Table 2. Results (mean) obtained with BraTS 2015 training data set.
Fig. 3.
figure 3figure 3

Boxplot of the results in each of the evaluated brain tumor regions using the Training data set in (a) HGG and (b) LGG; black dots represent outliers

Fig. 4.
figure 4figure 4

Segmentation examples on the challenge data set. From left to right: T1, T1c, FLAIR, T2 and obtained segmentation. Colors in the segmentations represent: blue - necrosis, green - edema, yellow - non-enhanced tumor, red - enhanced tumor (Color figure online).

Figure 4 presents segmentation examples obtained in the Challenge data set, while Table 3 and Fig. 5 present the quantitative results. In this case, all subjects in each grade of the Training data set were used for training the CNN, with the exception of six validation patients in each grade. To train the CNNs we extracted around 4,000,000 training patches of HGG and 1,800,000 of LGG, and we used mini-batches of 128 training samples. However, the number of training patches was 4 times bigger due to the data augmentation. Observing Fig. 4, the segmentations seem coherent with the expected tumor tissues, for example, the enhanced tumor portions appear delineated following the enhancing parts in T1c. Also, the complete tumor appears to be well delineated, when comparing with the FLAIR and T2 sequences, where the edema is hyperintense.
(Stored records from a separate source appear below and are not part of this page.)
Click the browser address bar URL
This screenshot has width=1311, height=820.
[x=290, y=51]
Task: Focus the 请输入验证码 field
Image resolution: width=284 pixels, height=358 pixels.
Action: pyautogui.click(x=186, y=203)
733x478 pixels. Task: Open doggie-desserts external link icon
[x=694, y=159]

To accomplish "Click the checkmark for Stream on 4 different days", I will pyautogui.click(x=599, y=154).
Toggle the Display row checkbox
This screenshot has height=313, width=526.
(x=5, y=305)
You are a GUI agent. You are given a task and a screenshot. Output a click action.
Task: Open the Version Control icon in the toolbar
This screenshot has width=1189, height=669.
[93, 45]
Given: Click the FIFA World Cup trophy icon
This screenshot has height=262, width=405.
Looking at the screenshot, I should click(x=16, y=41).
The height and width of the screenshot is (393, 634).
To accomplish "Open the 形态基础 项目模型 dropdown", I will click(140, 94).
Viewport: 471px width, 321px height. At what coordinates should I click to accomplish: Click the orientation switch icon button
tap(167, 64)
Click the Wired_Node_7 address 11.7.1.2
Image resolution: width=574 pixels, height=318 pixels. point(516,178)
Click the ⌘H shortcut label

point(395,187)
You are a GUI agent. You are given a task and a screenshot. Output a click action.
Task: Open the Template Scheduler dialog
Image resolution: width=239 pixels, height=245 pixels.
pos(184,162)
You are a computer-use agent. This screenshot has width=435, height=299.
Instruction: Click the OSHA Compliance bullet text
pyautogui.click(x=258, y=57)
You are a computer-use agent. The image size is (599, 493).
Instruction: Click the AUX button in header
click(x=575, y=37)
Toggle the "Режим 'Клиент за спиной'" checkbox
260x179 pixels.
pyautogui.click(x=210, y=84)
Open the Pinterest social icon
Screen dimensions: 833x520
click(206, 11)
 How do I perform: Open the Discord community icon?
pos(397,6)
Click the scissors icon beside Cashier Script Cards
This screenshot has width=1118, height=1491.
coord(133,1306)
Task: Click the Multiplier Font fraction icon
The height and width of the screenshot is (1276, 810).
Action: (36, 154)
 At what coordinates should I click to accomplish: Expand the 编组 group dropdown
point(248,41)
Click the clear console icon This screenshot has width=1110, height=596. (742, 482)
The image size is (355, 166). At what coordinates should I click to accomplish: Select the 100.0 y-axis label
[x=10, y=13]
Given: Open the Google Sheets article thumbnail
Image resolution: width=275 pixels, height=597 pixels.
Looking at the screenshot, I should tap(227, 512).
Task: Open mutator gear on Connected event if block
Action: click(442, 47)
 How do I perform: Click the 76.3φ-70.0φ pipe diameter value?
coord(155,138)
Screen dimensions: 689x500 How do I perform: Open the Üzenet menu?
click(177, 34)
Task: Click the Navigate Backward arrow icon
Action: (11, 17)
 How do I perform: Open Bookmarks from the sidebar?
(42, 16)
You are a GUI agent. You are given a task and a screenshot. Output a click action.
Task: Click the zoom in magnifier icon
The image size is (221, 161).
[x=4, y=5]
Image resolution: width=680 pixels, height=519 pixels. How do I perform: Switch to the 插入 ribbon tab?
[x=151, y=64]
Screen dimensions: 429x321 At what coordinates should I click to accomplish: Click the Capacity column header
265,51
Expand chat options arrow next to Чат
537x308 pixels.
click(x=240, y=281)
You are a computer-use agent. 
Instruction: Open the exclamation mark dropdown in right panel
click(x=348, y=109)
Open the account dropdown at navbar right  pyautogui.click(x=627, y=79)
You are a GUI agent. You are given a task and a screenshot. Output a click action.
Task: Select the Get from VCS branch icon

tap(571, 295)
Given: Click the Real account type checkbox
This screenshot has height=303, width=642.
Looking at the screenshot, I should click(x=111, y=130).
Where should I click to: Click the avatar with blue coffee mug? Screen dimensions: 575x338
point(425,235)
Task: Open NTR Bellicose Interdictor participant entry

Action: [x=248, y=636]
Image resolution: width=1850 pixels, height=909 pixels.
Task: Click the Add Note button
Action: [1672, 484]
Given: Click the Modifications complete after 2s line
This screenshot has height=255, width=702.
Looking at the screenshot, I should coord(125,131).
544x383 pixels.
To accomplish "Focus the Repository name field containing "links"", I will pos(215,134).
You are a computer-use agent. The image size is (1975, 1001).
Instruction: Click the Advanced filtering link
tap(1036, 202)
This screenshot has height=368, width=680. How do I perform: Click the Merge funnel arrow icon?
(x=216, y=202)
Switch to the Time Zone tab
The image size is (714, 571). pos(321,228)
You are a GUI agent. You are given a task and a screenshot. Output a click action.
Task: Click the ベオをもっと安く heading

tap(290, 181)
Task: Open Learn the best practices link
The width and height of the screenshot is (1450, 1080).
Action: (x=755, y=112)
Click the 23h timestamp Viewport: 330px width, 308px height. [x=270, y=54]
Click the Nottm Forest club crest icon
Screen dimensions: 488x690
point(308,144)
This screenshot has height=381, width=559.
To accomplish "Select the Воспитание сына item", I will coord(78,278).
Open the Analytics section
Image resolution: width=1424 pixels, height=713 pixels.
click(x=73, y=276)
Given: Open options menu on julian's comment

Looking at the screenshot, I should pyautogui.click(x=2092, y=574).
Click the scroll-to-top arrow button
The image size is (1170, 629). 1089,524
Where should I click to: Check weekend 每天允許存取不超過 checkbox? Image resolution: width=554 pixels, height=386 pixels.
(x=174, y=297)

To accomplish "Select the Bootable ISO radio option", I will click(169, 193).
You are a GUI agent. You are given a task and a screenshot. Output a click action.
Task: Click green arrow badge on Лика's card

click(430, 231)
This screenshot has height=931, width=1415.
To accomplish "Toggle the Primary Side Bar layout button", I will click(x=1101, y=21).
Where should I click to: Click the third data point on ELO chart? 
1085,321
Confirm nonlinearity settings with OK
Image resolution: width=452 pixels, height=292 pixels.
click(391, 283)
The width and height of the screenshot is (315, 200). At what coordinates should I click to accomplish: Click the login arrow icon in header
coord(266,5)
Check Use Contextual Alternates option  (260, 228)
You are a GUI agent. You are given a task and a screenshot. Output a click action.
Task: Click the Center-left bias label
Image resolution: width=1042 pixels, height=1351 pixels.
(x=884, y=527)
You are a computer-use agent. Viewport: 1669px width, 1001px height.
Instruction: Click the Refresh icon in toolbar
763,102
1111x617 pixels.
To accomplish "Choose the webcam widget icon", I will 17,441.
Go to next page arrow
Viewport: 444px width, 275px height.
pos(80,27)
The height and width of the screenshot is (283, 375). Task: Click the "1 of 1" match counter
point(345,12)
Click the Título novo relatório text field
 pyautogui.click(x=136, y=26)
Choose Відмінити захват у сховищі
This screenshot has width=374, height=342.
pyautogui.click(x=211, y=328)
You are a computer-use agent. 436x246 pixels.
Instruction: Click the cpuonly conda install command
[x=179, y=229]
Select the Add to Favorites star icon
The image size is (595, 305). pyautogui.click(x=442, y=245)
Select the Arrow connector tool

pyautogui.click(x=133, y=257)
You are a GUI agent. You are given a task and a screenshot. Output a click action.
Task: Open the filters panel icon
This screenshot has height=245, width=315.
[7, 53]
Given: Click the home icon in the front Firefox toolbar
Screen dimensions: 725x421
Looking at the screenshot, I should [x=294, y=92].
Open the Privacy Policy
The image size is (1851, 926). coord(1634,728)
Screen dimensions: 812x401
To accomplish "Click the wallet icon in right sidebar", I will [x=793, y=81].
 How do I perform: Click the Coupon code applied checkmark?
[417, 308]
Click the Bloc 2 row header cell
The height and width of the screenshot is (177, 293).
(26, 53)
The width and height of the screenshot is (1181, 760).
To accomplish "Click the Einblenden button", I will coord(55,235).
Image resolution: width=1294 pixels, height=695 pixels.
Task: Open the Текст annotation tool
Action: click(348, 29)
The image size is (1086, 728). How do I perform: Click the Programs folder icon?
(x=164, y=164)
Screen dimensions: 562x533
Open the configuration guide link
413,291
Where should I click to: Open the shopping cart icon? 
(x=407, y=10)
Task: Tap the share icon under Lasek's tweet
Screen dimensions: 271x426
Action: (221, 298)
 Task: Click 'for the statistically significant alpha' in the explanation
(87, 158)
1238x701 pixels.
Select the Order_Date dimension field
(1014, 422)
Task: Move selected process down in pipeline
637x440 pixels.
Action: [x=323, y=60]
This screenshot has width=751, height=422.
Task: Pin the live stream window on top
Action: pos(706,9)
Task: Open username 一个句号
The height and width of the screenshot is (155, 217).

Table 3. Results (mean) using the challenge data set of BraTS 2015.
Fig. 5.
figure 5figure 5

Boxplots of DSC and Robust Hausdorff Distance obtained using the challenge data set of BraTS 2015.

The training stage of each CNN took around one week. However, the entire processing pipeline takes approximately 8 min to segment each patient, using GPU processing on a Intel Core i7 3.5 GHz CPU, 32 GB of RAM, with a Nvidia Geforce GTX 980 computer running Ubuntu 14.04 OS.

4 Conclusions and Future Work

In this paper, we presented a CNN to segment brain tumors in MRI. Excluding when the user needs to identify the tumor grade, all steps in the processing pipeline are automatic. Although simple, this architecture shows promising results, with space for further developments, especially in the Core region and segmentation of LGG; in the Challenge data set the proposed method was ranked in the second position. As future work, we want to make a totally grade independent method, possibly through a joint LGG/HGG training or an automatic grade identification procedure before segmentation.